Source document ::

Roamio Plus or Pro and Mini's to cover rooms like bedroom, office, basement, etc. Love them!


----------



## Bigg (Oct 31, 2003)

cowboys2002 said:


> I believe that the boxes I mentioned are the newer boxes.


I don't know exactly what model we have, but the box definitely has an SD card for live TV rewind. Only downside is, you can't save it to a recording like you can with a TiVo where it's on the hard drive of the main TiVo box that's feeding the Mini.


----------



## cowboys2002 (Jun 15, 2001)

I'm thinking of getting Tivo's for all the rooms eventually. Purchasing your own equipment present its own challenges (configuration, activation, being responsible for repair/replacement) but saves money in the long term.


----------



## Bigg (Oct 31, 2003)

cowboys2002 said:


> I'm thinking of getting Tivo's for all the rooms eventually. Purchasing your own equipment present its own challenges (configuration, activation, being responsible for repair/replacement) but saves money in the long term.


Yup. And it's just way better than anything any MSO will rent you (other than the MSOs that rent TiVos of course).


----------



## HarperVision (May 14, 2007)

Bigg said:


> Yup. And it's just way better than anything any MSO will rent you (other than the MSOs that rent TiVos of course).


Even then it may be better with a retail TiVo because those usually offer more features that the MSO ones don't. You can also purchase lifetime service on them as opposed to paying monthly fees for MSO tivos.


----------



## jsgray (Jun 9, 2011)

Short exercise :: Carry on the forum thread about retail TiVo boxes and cable provider equipment, picking up after its final line.

Entries on locating elements on screens ::
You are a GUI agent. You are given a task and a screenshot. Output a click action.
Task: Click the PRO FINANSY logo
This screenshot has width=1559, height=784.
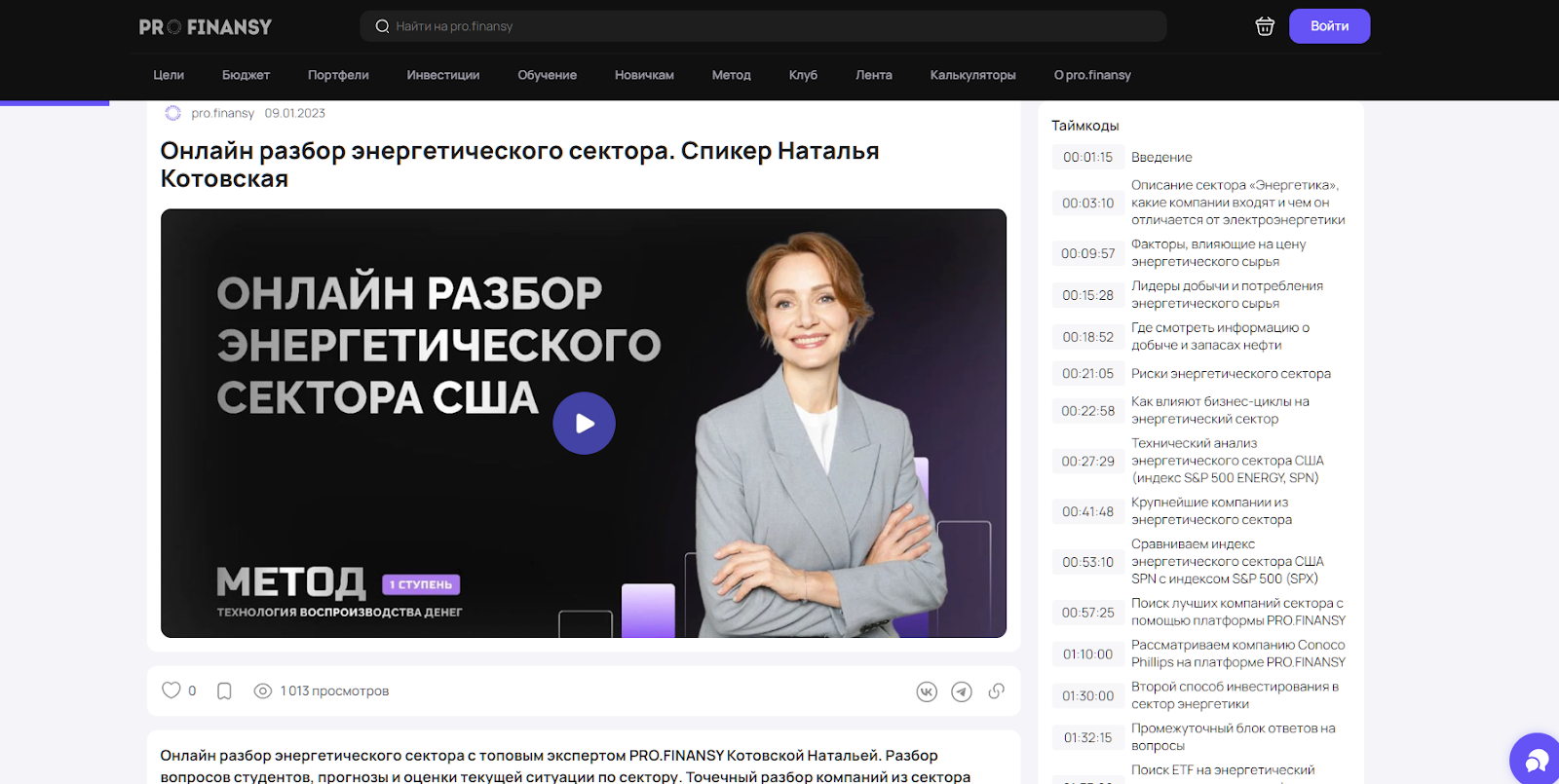tap(206, 27)
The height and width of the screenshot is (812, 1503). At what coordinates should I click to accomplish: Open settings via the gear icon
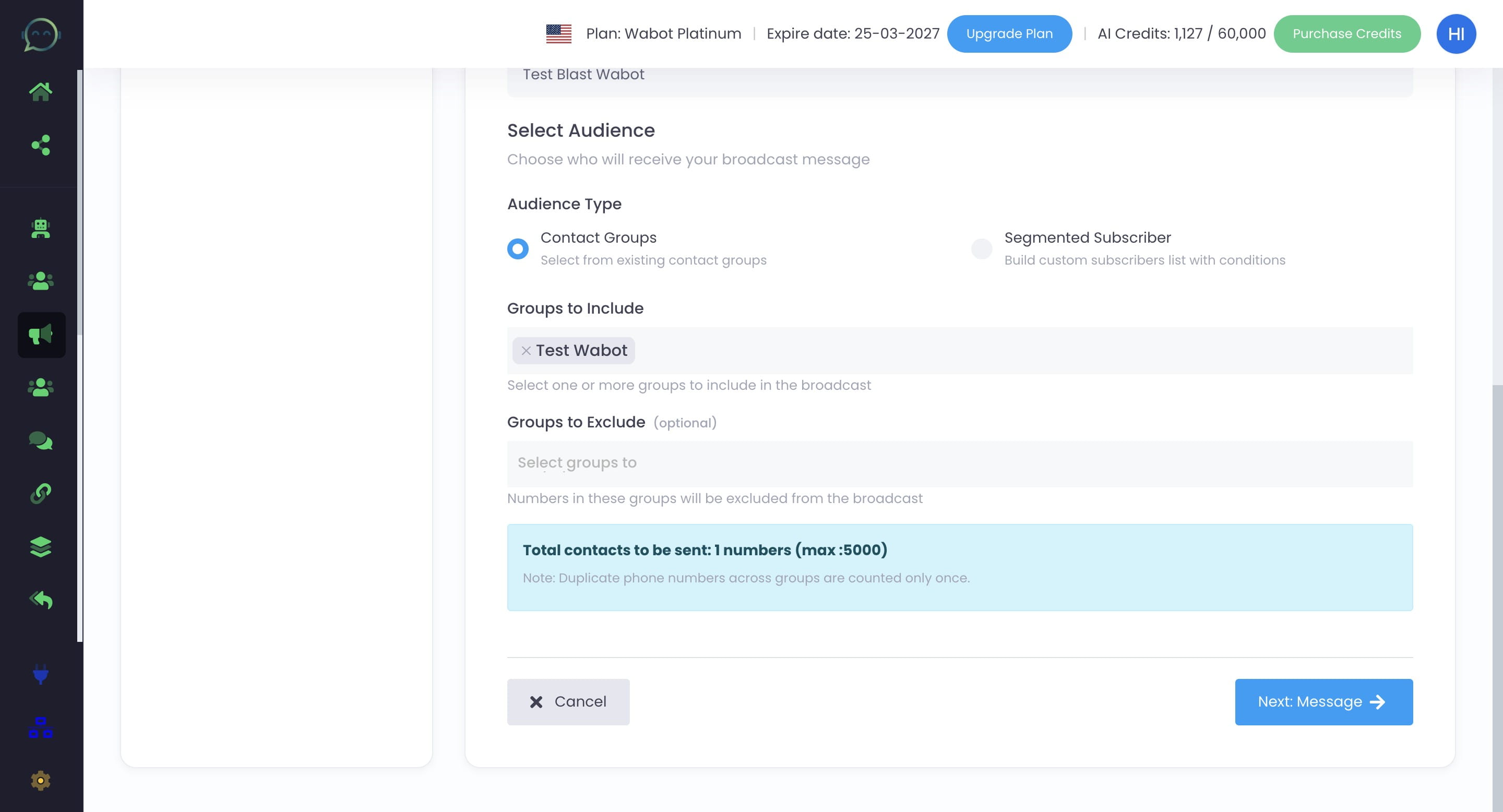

Result ::
So, decided to stay with my 3 TiVo Premiers. Works for me. Also have four power line adapters that work well. My TiVo Stream allows me to watch/transfer shows from my Tivos to my iPad and iPhone wirelessly. I have the Comcast triple play that costs more than I care to pay, however, it's worth it to me because it provides me with many channels, super fast internet, and phone service that my wife uses. After reading many strings in this TiVo Community forum and following a previous post that NorthAlabama directed me to I feel real good about my decision to stay with TiVo and leave the X1 alone.


----------



## Bigg (Oct 31, 2003)

HarperVision said:


> Even then it may be better with a retail TiVo because those usually offer more features that the MSO ones don't. You can also purchase lifetime service on them as opposed to paying monthly fees for MSO tivos.


Except for VOD. Comcast gives you the best of all worlds, as you get everything. Comcast is looking better for TiVo users now, with VOD and faster internet, while FIOS isn't as attractive as it used to be, but still probably the best. If I end up moving to a place with RCN, FIOS, and Comcast, I'll probably go FIOS, but I'd think 3 times before locking in with a contract, as FIOS isn't upgrading speed the way Comcast is.


----------



## jsgray (Jun 9, 2011)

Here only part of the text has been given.